It's the oldest trick in the political playbook, and Texans are especially good at it. If you want to discredit a group, get one of their own to attack them. George W. Bush used it in his first term as president, when a half million women marched on the National Mall for abortion rights. W put Female-in-Chief Karen Hughes in front of the cameras, while he hid behind the curtain. Hughes invoked 9/11 and compared the women to terrorists.
Dubya-clone Texas Governor Rick Perry learned from his predecessor. Beginning last week, thousands of women have shown up at the Texas capitol to support a 13-hour filibuster by State Senator Wendy Davis, and try to prevent the rollbacks on reproductive health and abortion rights. But Cathie Adams, Texas Eagle Forum president, was also front and center, calling the protesters "feminazis" and "stinky stalking feminists." Over in the House, female Representative Jodie Laubenberg (R) carried the water for Perry as the bill passed provisionally late last night (it's scheduled for final passage today). State Representative Bill Zedler (R) followed Karen Hughes' example and labeled the women "terrorists."
The so-called "Texas terrorists" are women from every ethnic and economic group, young and old. Many belong to such terrorist cells as the League of Women Voters, Hadassah, the National Council of Negro Women, and the American Association of University Women. A fearful bunch all right. Get out the tear gas and hide in the bunkers.
The Lone Star State attack on women was just the latest in what is looking more and more like the new McCarthyism. It's a simple formula. If women speak up for their rights, label them nazis and terrorists -- and if you can get other women to do it, so much the better.

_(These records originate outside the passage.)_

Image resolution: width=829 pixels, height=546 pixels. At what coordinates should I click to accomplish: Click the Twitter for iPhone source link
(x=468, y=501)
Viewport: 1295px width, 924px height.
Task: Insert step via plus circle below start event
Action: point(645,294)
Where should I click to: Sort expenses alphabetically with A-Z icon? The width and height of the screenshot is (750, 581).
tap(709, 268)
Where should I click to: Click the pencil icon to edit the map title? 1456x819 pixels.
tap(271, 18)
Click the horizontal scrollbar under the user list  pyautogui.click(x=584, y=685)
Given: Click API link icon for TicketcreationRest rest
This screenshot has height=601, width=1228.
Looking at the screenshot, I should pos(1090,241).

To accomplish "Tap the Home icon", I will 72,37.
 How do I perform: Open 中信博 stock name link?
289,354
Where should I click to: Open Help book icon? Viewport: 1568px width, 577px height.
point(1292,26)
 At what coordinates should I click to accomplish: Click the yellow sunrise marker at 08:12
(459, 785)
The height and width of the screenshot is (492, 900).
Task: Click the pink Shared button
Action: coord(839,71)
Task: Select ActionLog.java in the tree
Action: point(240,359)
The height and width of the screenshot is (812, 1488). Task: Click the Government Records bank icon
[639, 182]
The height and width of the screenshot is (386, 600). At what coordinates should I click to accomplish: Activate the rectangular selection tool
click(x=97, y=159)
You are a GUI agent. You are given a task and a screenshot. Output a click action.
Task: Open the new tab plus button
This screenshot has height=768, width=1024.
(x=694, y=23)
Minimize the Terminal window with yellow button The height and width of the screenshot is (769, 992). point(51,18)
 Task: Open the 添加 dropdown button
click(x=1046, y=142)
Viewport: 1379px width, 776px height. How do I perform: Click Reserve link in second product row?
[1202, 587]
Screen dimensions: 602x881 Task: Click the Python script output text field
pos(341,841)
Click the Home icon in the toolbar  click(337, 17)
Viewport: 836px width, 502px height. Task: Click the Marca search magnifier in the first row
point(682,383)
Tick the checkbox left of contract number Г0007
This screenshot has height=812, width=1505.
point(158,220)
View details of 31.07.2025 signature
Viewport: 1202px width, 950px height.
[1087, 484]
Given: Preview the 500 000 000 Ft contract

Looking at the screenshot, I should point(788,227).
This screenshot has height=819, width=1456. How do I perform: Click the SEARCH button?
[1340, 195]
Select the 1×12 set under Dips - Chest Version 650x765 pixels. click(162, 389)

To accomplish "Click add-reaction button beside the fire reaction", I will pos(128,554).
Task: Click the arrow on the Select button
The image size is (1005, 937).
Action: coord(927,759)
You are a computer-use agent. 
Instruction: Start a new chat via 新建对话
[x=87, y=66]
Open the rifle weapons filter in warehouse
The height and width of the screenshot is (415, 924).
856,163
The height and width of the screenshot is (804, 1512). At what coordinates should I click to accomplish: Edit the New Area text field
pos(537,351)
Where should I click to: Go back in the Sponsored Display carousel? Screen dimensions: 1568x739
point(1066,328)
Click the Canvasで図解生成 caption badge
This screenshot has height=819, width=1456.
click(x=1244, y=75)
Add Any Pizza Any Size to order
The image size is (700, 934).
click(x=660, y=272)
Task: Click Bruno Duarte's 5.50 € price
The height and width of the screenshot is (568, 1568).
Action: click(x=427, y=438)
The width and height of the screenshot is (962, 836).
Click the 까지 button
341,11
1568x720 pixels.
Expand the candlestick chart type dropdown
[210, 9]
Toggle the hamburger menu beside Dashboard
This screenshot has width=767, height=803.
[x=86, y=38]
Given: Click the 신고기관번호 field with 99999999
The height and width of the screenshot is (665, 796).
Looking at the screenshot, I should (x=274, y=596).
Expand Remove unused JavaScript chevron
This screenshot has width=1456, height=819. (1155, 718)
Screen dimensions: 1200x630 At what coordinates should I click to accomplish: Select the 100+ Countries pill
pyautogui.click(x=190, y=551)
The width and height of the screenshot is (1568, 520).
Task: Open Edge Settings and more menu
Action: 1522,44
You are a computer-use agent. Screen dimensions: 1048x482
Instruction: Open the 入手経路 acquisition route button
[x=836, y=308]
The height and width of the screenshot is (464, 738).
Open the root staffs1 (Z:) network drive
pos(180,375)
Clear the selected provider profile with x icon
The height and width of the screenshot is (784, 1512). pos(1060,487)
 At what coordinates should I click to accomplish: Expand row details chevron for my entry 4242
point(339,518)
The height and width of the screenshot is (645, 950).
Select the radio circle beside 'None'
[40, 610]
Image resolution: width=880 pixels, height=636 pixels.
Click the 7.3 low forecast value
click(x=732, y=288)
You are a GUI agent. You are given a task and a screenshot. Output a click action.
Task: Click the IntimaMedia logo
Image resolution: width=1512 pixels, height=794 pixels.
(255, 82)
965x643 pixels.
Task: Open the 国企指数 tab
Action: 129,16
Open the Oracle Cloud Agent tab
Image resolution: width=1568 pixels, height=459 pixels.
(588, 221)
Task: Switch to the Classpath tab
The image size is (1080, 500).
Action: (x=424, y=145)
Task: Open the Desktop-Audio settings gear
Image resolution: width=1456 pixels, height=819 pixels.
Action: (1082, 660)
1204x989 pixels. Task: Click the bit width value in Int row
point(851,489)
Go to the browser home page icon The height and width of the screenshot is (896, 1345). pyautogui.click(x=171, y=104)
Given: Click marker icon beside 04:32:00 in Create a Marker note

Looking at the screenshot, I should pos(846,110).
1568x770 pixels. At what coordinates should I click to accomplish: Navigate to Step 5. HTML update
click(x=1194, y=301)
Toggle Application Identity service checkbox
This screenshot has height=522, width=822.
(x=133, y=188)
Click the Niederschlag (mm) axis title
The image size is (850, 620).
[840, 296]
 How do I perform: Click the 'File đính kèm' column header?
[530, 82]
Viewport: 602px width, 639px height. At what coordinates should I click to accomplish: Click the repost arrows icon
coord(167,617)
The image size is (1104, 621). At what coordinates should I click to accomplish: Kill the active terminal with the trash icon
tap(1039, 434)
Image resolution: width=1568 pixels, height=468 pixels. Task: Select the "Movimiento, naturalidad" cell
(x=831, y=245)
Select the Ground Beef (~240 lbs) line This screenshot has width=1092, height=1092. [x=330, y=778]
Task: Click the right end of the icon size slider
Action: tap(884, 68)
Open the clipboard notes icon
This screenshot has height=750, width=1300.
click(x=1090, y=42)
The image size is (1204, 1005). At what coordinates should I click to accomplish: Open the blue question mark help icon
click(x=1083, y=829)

Mad as hell about the vote, Texas pro-choice women are organizing a bus tour to speak up and speak out. Good for them. But there's another way the women who are trashed by their legislators and shameless sisters on the right can prove they back American ideals. In addition to showing up at rallies and statehouses, they can show up at the polls next year. Women are the majority of voters, and now have the ability to control any election. And a clear majority of U.S. voters, women and men alike, believes abortion should be legal.
For anti-choice politicians like Perry -- who hasn't ruled out another presidential run -- that ought to be a terrifying thought indeed.